Excerpted text:
Why do we so rarely see male crying scenes in cinema? When is a hard-boiled hero allowed to shed tears without spoiling the box office revenues? How have filmmakers throughout history approached the problem of representing male emotions?

Sociologists tell us that the dominant setting in which men cry today is while watching a movie. If contemporary male crying behavior is closely tied to cinematic experience, then to speak of male tears in contemporary culture means to speak about cinema. Only with the diffusion of cinema in the twentieth century did the tearless hero emerge. In classic cinema, male heroes were mostly stoic and strong-spirited characters, shedding a single tear only in face of a dying comrade or traumatic loss of kin. If we actually witnessed strong male emotions on the silver screen, they usually took the shape of furious rage, or a face contorted with pain or madness, rather than sorrow. However, in producing male-oriented melodramas that tackled issues of male friendship and vulnerability, the seventies marked a turning point in how filmmakers portrayed men and manly tears.

Required action 1:
List the three questions that open the passage on male tears in cinema.
Required action 2:
According to the passage on male tears in cinema, why does discussing male tears in contemporary culture mean discussing cinema? Answer in one to three sentences.
Required action 3:
Continue the passage on male tears in cinema from its last sentence.
The rows that come after this passage are from an unrelated source.

Data records:
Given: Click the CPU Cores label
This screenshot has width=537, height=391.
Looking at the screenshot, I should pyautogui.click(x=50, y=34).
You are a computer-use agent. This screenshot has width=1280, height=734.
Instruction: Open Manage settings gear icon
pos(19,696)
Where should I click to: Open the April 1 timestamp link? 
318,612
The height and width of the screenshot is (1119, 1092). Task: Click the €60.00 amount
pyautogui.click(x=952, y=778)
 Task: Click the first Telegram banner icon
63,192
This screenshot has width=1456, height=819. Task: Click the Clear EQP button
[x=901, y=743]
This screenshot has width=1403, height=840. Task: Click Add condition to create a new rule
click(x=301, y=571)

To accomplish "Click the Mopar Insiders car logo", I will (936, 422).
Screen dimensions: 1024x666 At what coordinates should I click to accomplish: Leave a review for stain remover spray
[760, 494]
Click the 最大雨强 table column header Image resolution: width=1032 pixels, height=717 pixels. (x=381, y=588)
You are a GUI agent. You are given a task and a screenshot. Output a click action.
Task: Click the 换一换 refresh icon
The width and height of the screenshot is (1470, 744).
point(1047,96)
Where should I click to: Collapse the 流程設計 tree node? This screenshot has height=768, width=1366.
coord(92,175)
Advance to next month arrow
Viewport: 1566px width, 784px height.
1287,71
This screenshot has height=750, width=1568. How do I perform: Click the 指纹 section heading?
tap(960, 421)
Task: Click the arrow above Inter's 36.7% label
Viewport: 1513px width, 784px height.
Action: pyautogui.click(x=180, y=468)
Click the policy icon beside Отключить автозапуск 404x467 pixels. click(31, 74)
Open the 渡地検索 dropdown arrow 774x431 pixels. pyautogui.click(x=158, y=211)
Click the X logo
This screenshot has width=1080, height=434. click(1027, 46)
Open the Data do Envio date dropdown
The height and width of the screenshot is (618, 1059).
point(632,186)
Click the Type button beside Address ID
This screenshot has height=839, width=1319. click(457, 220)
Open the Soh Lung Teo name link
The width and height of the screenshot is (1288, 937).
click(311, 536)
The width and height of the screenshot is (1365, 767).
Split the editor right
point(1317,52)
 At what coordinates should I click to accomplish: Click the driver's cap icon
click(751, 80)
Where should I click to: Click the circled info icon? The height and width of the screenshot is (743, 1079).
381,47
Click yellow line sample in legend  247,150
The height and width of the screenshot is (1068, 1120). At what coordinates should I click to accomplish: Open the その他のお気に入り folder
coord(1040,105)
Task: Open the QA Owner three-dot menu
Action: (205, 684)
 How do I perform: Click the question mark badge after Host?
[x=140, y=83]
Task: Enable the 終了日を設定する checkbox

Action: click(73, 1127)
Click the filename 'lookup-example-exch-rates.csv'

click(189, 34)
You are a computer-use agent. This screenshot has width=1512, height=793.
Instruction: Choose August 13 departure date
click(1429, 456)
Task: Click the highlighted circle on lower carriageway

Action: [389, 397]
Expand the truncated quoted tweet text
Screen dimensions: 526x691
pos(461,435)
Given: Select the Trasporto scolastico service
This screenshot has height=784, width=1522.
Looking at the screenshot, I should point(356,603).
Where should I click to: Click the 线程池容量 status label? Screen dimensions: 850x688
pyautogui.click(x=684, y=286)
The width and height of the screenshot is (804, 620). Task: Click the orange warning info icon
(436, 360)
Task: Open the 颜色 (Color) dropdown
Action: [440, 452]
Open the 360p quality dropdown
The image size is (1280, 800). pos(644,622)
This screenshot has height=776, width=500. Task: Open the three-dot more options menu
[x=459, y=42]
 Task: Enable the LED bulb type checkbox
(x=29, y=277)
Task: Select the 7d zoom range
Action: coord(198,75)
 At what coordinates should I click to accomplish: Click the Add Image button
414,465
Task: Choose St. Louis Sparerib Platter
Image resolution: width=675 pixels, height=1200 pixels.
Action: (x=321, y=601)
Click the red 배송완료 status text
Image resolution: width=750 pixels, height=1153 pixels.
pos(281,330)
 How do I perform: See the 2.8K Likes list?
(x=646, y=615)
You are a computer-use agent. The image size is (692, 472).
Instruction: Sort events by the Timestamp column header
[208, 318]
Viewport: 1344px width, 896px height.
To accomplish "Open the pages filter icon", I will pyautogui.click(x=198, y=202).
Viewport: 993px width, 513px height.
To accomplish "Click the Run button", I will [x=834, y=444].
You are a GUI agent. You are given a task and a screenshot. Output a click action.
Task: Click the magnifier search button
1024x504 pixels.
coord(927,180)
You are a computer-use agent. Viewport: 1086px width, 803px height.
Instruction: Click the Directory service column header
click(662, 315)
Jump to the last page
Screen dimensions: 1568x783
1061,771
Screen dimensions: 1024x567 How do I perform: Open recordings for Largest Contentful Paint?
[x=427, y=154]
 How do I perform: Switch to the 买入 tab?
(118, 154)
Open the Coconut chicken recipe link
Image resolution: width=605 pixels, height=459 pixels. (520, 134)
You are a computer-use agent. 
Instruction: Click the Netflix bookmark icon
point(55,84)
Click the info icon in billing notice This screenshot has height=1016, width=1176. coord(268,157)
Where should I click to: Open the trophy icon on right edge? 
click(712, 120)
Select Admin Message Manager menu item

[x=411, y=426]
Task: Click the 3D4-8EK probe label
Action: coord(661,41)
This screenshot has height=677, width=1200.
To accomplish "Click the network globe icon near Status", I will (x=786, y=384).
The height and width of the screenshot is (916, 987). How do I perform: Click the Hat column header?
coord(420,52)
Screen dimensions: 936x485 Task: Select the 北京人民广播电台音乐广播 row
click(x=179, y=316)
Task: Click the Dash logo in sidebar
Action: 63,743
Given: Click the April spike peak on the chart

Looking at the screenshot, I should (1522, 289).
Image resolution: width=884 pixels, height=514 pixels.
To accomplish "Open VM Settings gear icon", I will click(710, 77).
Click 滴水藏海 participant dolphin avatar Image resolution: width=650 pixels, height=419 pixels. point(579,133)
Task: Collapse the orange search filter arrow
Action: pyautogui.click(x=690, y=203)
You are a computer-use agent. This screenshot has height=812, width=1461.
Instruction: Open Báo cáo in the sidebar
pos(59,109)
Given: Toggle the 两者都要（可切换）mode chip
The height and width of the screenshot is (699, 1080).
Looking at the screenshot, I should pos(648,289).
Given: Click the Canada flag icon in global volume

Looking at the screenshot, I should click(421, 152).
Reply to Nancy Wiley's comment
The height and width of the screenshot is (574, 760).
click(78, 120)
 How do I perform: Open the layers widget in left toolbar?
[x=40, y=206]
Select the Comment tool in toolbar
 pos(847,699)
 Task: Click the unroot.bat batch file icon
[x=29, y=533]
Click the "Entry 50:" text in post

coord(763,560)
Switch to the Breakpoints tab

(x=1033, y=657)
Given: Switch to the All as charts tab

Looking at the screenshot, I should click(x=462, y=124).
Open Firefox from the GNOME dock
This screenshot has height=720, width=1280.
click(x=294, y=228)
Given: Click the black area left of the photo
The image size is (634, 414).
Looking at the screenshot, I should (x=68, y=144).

Task result 1:
- Why do we so rarely see male crying scenes in cinema?
- When is a hard-boiled hero allowed to shed tears without spoiling the box office revenues?
- How have filmmakers throughout history approached the problem of representing male emotions?

Task result 2:
Sociologists report that men today cry mostly while watching a movie. Because contemporary male crying is so closely tied to the cinematic experience, any discussion of male tears in today's culture becomes a discussion of cinema.

Task result 3:
Eventually, with the fall of the iron curtain, the cinematic hero was ultimately freed from the necessity of being an invulnerable, and therefore tearless, character. Now, even superheroes can shed tears over a failed romance. Especially in the last decade, we have witnessed a massive increase of male tears on the screen. From Hollýwood blockbusters to Art House and independent movies, male tears have become a growing economic factor. Could it be that the spaces of cinema are the last asylums of male emotions in today’s society, and cinematic tears counterbalance the pervasive effects of a disembodied way of life? Drawing upon a wide variety of sources, from movie excerpts to biological research, screen writer Martin Behnke and philosopher Stefan Höhne take a journey into the cultural history of sad movie scenes, to encounter the world of male tears on screen and in the cinema seats.